[TRY IT]:
Filter the records below, keeping only lines with the string "Given".

[Stored items]
+++++

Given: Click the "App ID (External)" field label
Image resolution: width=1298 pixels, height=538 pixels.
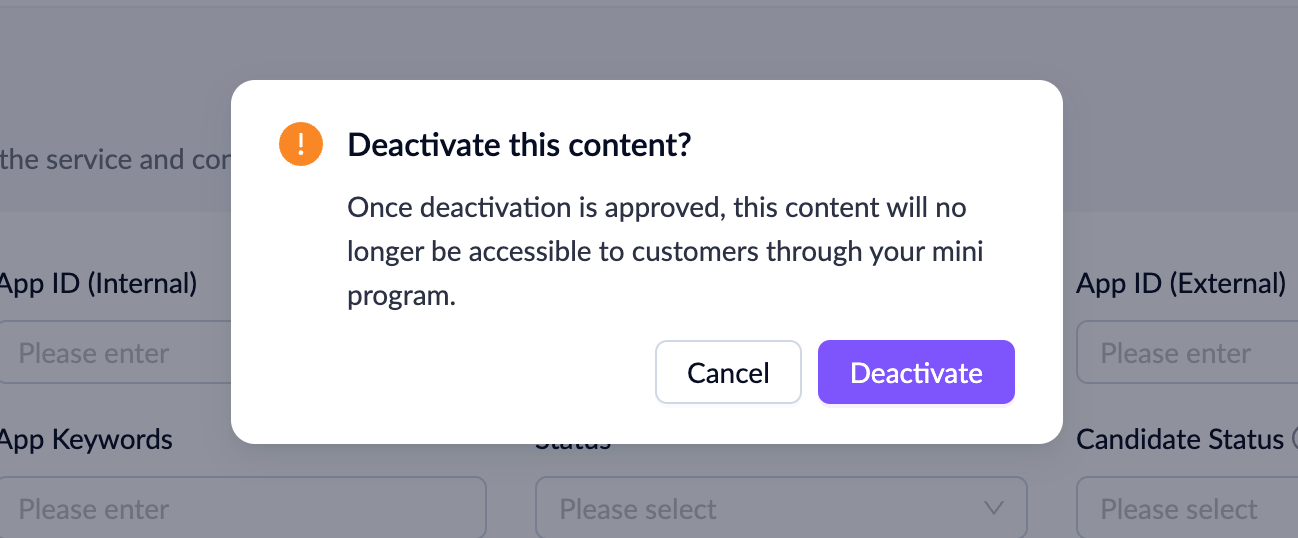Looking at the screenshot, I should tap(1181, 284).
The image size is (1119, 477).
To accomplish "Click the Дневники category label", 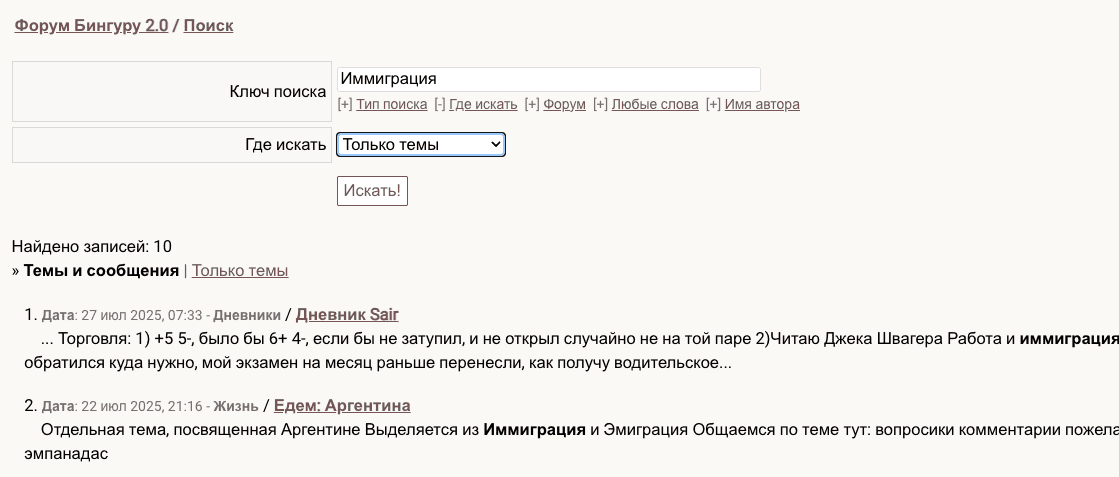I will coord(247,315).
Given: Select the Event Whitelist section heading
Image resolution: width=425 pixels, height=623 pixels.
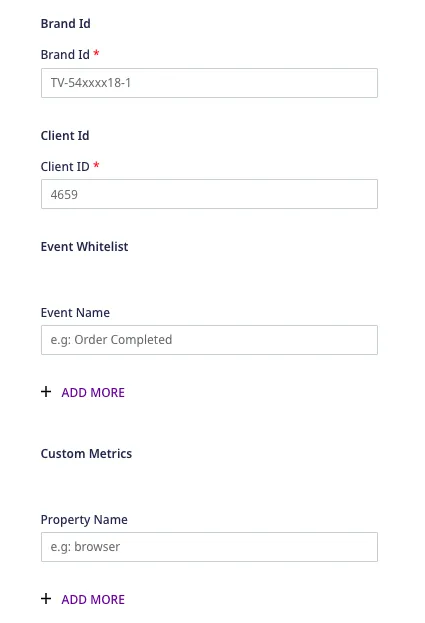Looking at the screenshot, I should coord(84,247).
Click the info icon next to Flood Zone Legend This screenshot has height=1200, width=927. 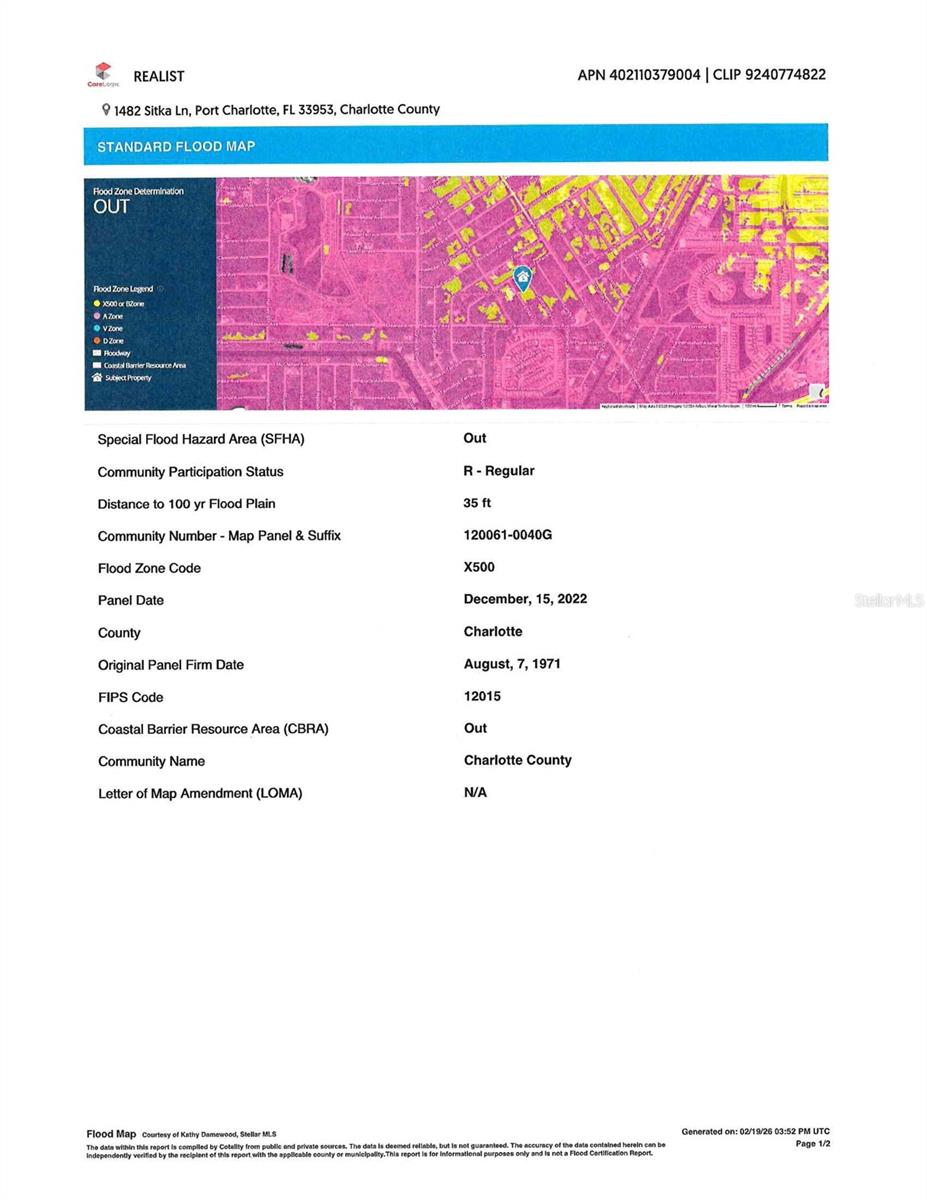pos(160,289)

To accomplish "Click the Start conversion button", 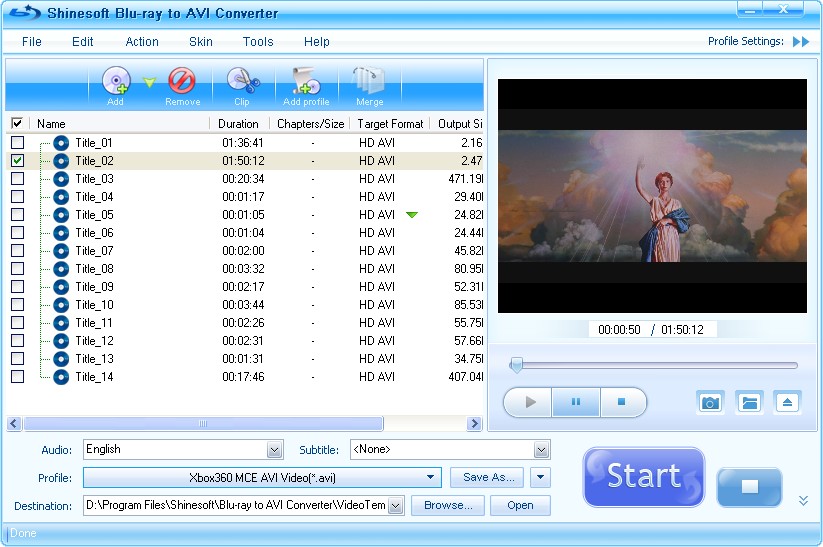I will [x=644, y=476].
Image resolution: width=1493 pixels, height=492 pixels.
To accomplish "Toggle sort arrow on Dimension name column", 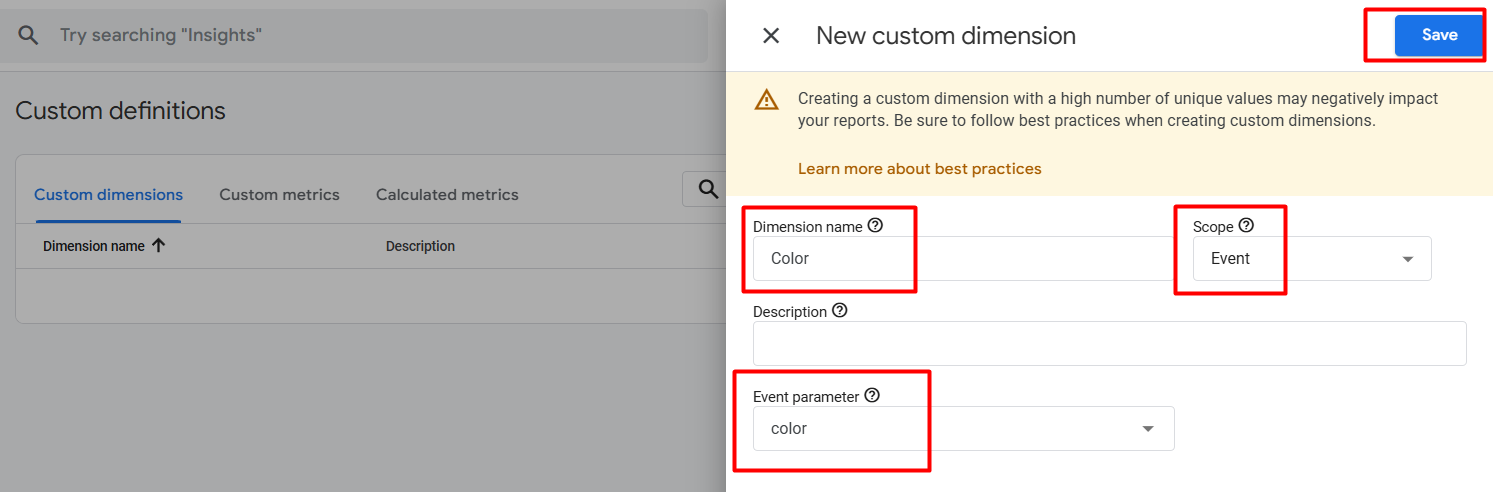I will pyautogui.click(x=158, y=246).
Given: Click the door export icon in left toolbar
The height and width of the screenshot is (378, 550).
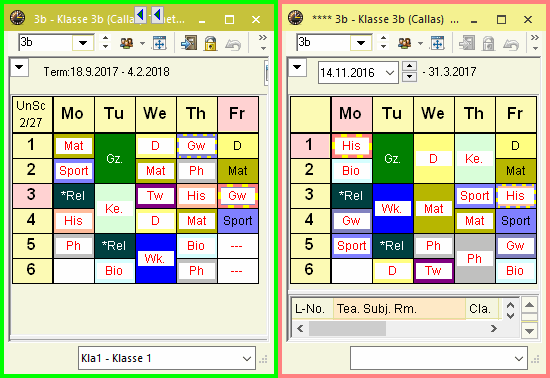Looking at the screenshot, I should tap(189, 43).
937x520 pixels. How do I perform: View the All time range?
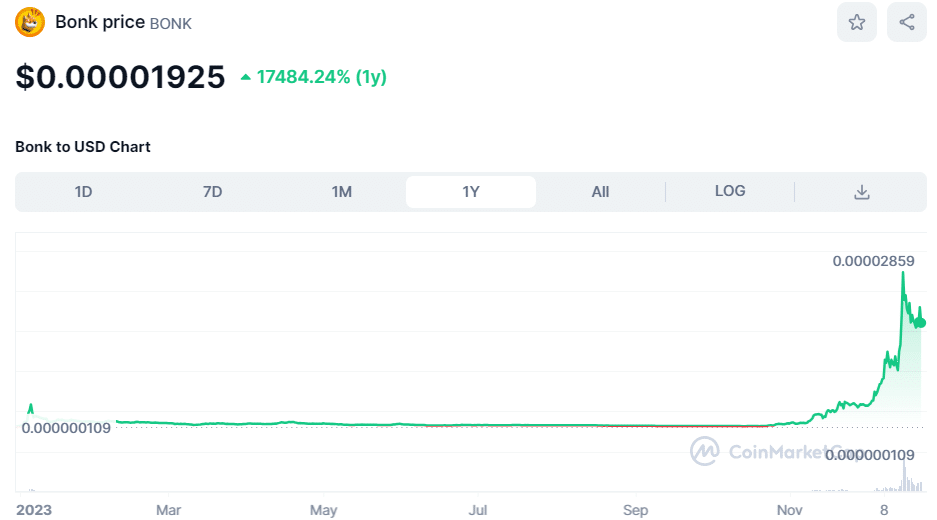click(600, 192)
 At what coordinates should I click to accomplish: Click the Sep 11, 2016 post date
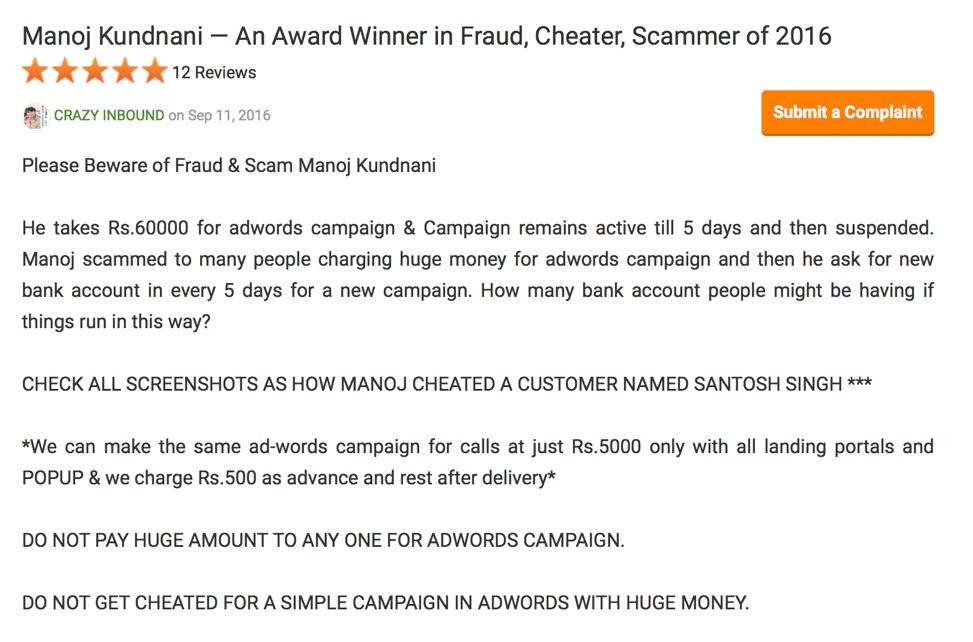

+++++

[WRITTEN SOLUTION]:
Given: Click the "App ID (External)" field label
Given: Select the Event Whitelist section heading
Given: Click the door export icon in left toolbar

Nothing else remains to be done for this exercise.